Mastitis: prevalence, presentation, pathophysiology
Presenting signs and symptoms on the spectrum of breast inflammation in lactation commonly referred to as 'mastitis'
Mastitis means ‘inflammation of the breast’, but the definition of 'mastitis' still lacks international consensus. Similarly, management of mastitis lacks varies markedly between countries.1 Despite diagnostic uncertainty, the presentation of breast inflammation which is most commonly meant when the word 'mastitis' is used remains a serious lactation-related problem.2 Used popularly, the diagnosis mastitis describes an erythematous painful lump in the breast, usually towards the outer part of the breast, with or without systemic symptoms of fever, myalgia, rigors, and fatigue.

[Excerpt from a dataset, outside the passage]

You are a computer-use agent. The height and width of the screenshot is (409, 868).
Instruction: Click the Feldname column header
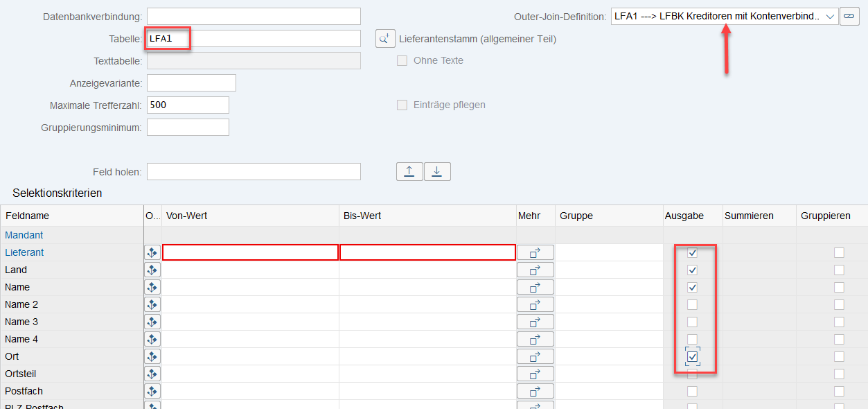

The cluster of signs and symptoms commonly used to diagnose a mastitis emerge variably on a continuum of breast inflammation from mild to severe. The NDC guidelines propose that breast inflammation, which encompasses mastitis, is more accurately described by clinical presentation (signs and symptoms) rather than by terms which lack clear definition.3 Clinically, a presentation of breast inflammation is most usefully described by selecting the relevant presenting signs and symptoms described in the table below.
Because of the highly subjective nature of fatigue, this symptom is not used in the NDC classification system.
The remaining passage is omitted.